#### Set exercise
Update the items below by replacing every "Output a click action" with "Output a tap action", leaving all other text unchanged.

[Stored data entries]
======

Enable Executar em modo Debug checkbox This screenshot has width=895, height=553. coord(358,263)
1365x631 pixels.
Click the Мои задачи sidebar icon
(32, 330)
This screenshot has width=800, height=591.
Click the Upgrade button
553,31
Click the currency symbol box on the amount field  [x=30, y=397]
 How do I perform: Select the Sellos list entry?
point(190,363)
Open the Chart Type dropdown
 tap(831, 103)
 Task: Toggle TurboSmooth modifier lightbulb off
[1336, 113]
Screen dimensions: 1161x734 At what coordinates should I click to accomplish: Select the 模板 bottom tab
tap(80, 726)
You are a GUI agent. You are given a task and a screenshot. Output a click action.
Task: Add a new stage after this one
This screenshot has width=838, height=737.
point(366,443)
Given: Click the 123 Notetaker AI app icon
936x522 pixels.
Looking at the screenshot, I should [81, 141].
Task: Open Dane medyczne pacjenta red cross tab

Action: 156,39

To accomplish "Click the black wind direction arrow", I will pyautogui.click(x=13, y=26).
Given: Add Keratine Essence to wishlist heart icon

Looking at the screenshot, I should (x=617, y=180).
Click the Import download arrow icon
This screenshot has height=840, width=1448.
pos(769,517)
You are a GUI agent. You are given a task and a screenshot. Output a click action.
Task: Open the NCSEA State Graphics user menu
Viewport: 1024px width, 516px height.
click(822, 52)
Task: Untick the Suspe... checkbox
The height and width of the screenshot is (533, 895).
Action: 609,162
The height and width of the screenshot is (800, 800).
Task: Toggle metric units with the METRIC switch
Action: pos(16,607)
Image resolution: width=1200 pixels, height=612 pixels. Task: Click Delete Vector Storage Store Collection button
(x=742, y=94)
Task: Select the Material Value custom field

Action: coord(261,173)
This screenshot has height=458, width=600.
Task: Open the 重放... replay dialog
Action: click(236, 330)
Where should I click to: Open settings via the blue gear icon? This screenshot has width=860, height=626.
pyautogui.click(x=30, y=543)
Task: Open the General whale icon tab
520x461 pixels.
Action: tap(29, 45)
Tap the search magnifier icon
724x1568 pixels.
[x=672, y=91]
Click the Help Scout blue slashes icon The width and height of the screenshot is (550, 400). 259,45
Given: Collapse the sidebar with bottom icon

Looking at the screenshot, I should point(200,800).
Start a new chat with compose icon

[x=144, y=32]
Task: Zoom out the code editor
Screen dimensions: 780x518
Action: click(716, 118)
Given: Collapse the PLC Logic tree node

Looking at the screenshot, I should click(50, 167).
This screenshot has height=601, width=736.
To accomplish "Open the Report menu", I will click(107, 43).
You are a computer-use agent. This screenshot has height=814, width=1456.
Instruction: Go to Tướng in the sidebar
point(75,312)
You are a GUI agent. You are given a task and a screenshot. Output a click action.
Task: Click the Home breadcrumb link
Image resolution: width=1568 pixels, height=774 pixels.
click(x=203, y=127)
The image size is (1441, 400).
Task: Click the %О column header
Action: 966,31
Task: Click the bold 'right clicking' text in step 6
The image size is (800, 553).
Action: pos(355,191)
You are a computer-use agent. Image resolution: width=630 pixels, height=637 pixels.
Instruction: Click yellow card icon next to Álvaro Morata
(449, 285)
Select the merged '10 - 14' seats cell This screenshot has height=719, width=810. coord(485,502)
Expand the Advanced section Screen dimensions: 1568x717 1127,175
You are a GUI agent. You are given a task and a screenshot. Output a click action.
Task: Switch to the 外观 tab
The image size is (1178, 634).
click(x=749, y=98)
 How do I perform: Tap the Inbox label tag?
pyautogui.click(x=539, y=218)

======

#### Result for this exercise
Enable Executar em modo Debug checkbox This screenshot has width=895, height=553. coord(358,263)
1365x631 pixels.
Click the Мои задачи sidebar icon
(32, 330)
This screenshot has width=800, height=591.
Click the Upgrade button
553,31
Click the currency symbol box on the amount field  [x=30, y=397]
 How do I perform: Select the Sellos list entry?
point(190,363)
Open the Chart Type dropdown
 tap(831, 103)
 Task: Toggle TurboSmooth modifier lightbulb off
[1336, 113]
Screen dimensions: 1161x734 At what coordinates should I click to accomplish: Select the 模板 bottom tab
tap(80, 726)
You are a GUI agent. You are given a task and a screenshot. Output a tap action.
Task: Add a new stage after this one
This screenshot has width=838, height=737.
point(366,443)
Given: Click the 123 Notetaker AI app icon
936x522 pixels.
Looking at the screenshot, I should [81, 141].
Task: Open Dane medyczne pacjenta red cross tab

Action: 156,39

To accomplish "Click the black wind direction arrow", I will pyautogui.click(x=13, y=26).
Given: Add Keratine Essence to wishlist heart icon

Looking at the screenshot, I should (x=617, y=180).
Click the Import download arrow icon
This screenshot has height=840, width=1448.
pos(769,517)
You are a GUI agent. You are given a task and a screenshot. Output a tap action.
Task: Open the NCSEA State Graphics user menu
Viewport: 1024px width, 516px height.
click(822, 52)
Task: Untick the Suspe... checkbox
The height and width of the screenshot is (533, 895).
Action: 609,162
The height and width of the screenshot is (800, 800).
Task: Toggle metric units with the METRIC switch
Action: pos(16,607)
Image resolution: width=1200 pixels, height=612 pixels. Task: Click Delete Vector Storage Store Collection button
(x=742, y=94)
Task: Select the Material Value custom field

Action: coord(261,173)
This screenshot has height=458, width=600.
Task: Open the 重放... replay dialog
Action: click(236, 330)
Where should I click to: Open settings via the blue gear icon? This screenshot has width=860, height=626.
pyautogui.click(x=30, y=543)
Task: Open the General whale icon tab
520x461 pixels.
Action: tap(29, 45)
Tap the search magnifier icon
724x1568 pixels.
[x=672, y=91]
Click the Help Scout blue slashes icon The width and height of the screenshot is (550, 400). 259,45
Given: Collapse the sidebar with bottom icon

Looking at the screenshot, I should point(200,800).
Start a new chat with compose icon

[x=144, y=32]
Task: Zoom out the code editor
Screen dimensions: 780x518
Action: click(716, 118)
Given: Collapse the PLC Logic tree node

Looking at the screenshot, I should click(50, 167).
This screenshot has height=601, width=736.
To accomplish "Open the Report menu", I will click(107, 43).
You are a computer-use agent. This screenshot has height=814, width=1456.
Instruction: Go to Tướng in the sidebar
point(75,312)
You are a GUI agent. You are given a task and a screenshot. Output a tap action.
Task: Click the Home breadcrumb link
Image resolution: width=1568 pixels, height=774 pixels.
click(x=203, y=127)
The image size is (1441, 400).
Task: Click the %О column header
Action: 966,31
Task: Click the bold 'right clicking' text in step 6
The image size is (800, 553).
Action: pos(355,191)
You are a computer-use agent. Image resolution: width=630 pixels, height=637 pixels.
Instruction: Click yellow card icon next to Álvaro Morata
(449, 285)
Select the merged '10 - 14' seats cell This screenshot has height=719, width=810. coord(485,502)
Expand the Advanced section Screen dimensions: 1568x717 1127,175
You are a GUI agent. You are given a task and a screenshot. Output a tap action.
Task: Switch to the 外观 tab
The image size is (1178, 634).
click(x=749, y=98)
 How do I perform: Tap the Inbox label tag?
pyautogui.click(x=539, y=218)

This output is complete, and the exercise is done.